When there is time at night, the family takes up that time. Don’t get me wrong, I love that and it’s fantastic but there is hardly time left to write a BLOG. Like I used to have in Airport Lounges and Hotel Rooms.
So I just have to take that time otherwise and I hope I will succeed in giving you the Rhapsody info you need from my home.
The main picture of this post is the view from my living room. Could be worse I think.
Conspiracy Theory
They’ve always been there but in the Netherlands it’s a hot item nowadays: Conspiracy Theories about everything but now more than ever about COVID. I am not going to discuss that here, that is where I have FaceBook for, but I want to discuss one work related “Conspiracy Theory”: People are denying Code generation. This is where I want to stand up and convince people.

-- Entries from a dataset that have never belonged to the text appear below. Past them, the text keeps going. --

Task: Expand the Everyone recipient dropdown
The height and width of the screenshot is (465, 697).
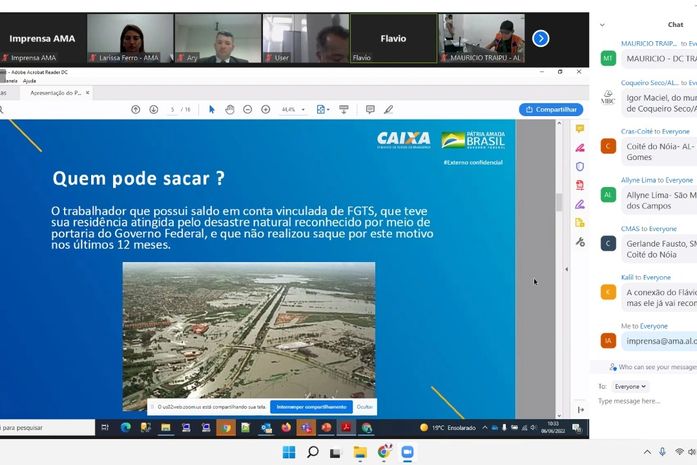Action: point(630,386)
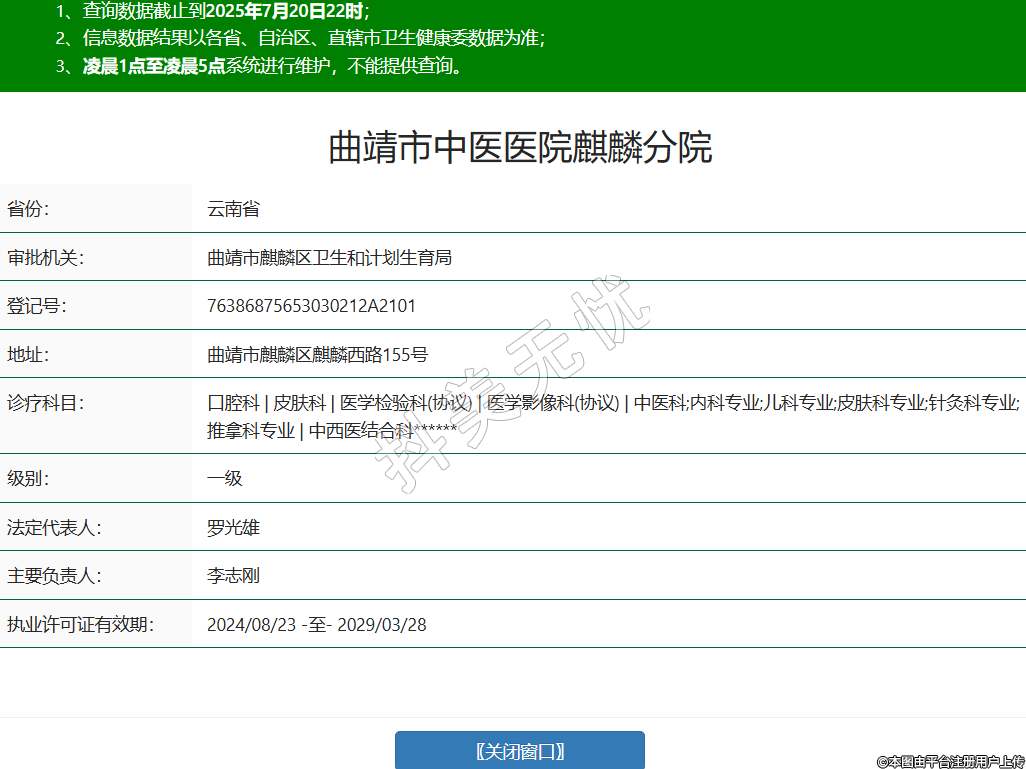This screenshot has height=769, width=1026.
Task: Click the maintenance notice 凌晨1点至凌晨5点
Action: tap(153, 67)
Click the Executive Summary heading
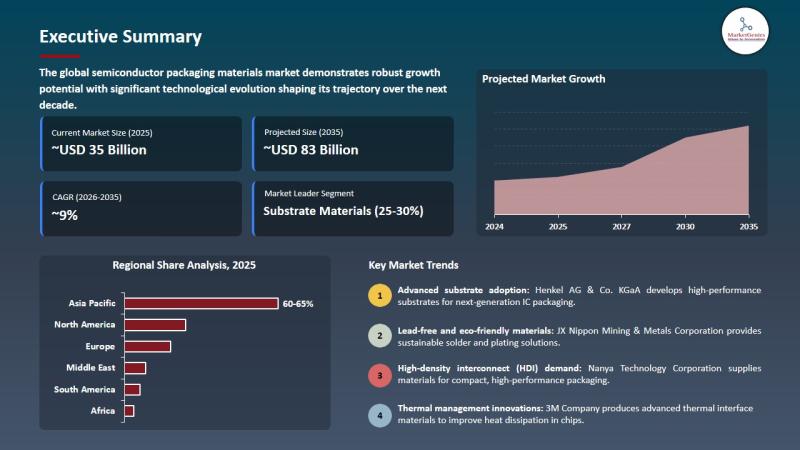The width and height of the screenshot is (800, 450). pyautogui.click(x=120, y=37)
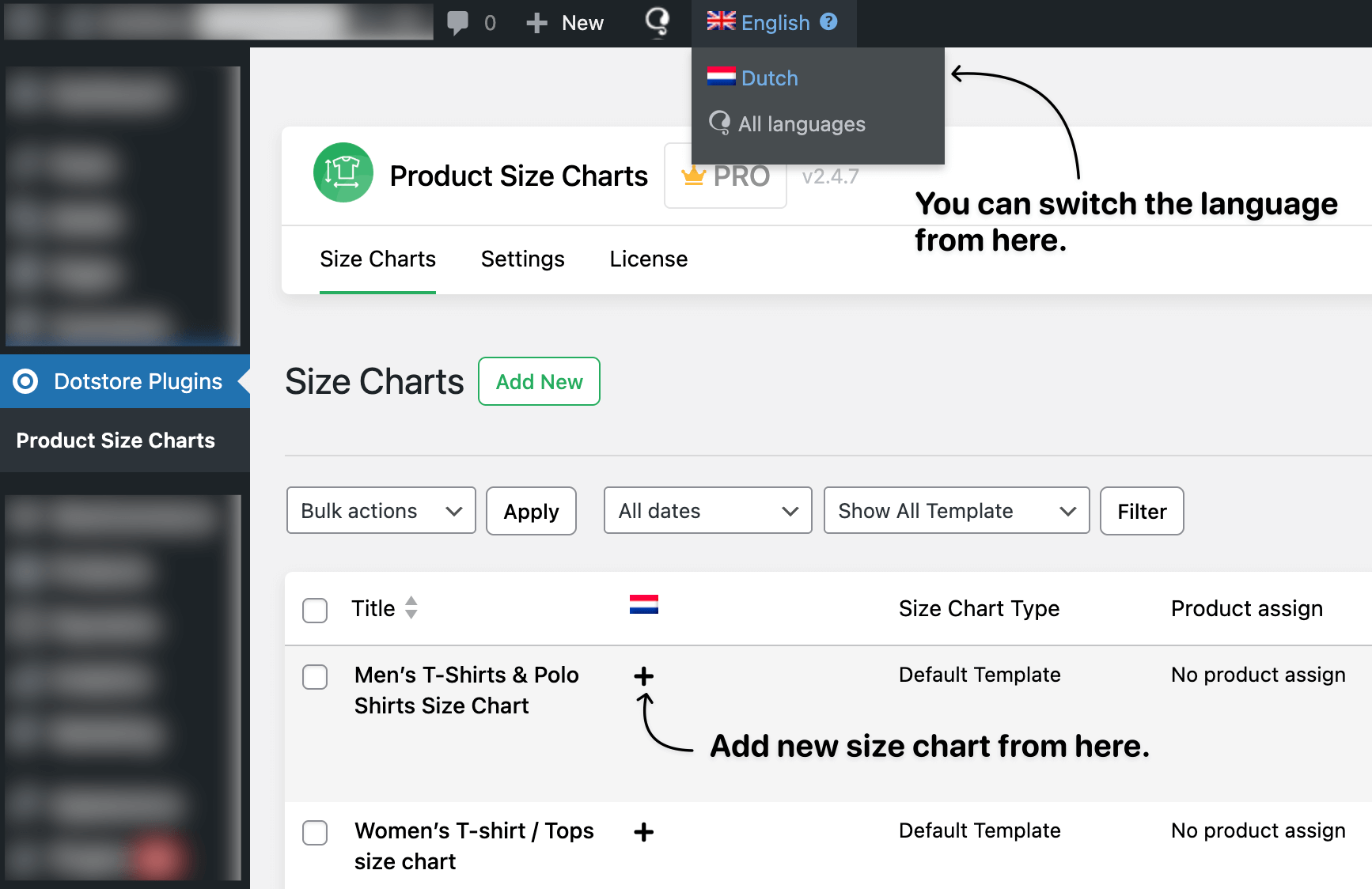The width and height of the screenshot is (1372, 889).
Task: Click the Add New button
Action: (539, 381)
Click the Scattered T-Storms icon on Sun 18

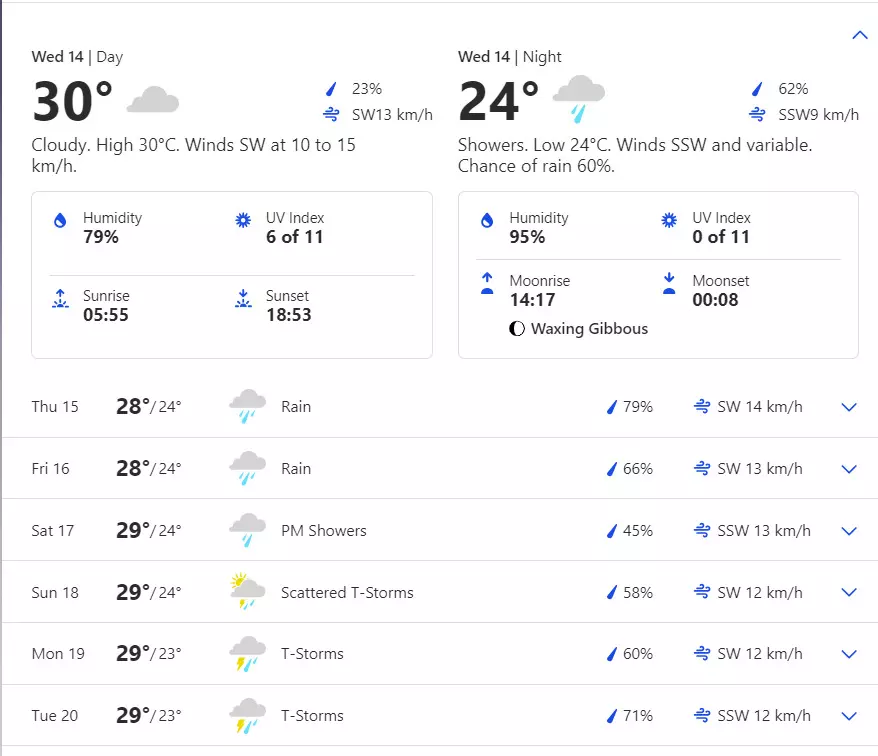click(246, 592)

Because this hits me, time after time. Why on earth would you want to use UML and SysML to just draw pictures and then write software by hand if your tool can generate the code for you???
The sad thing about people believing in Conspiracy Theories is that it is extremely hard to convince them otherwise. They always have arguments “out of the blue” mostly lacking any truth or “conveniently” bending truths.
Same with the “Anti-CGers”. All their arguments have been wiped away years ago but they keep popping up.
- Code Generation makes code too slow/big/unreadable
Not true. In fact, our Code generator makes smaller code than the average developer does. Certainly when projects get either large or old or both. We all have seen “old” code that is no longer understandable. certainly if the developer is a fan of “It was hard to write, it should be hard to read”.
Generated code is also faster and perfectly readable. in fact, the consistent structure of the code makes that you can read ALL code. Also the stuff your colleagues have written. The fact that you can make changes to your state-machine and the whole code is written new, from the ground up, instead of decorated with all sorts of work-arounds is saving valuable development and testing time. - creating a model that is suitable for Code Generation takes longer than simply write the code.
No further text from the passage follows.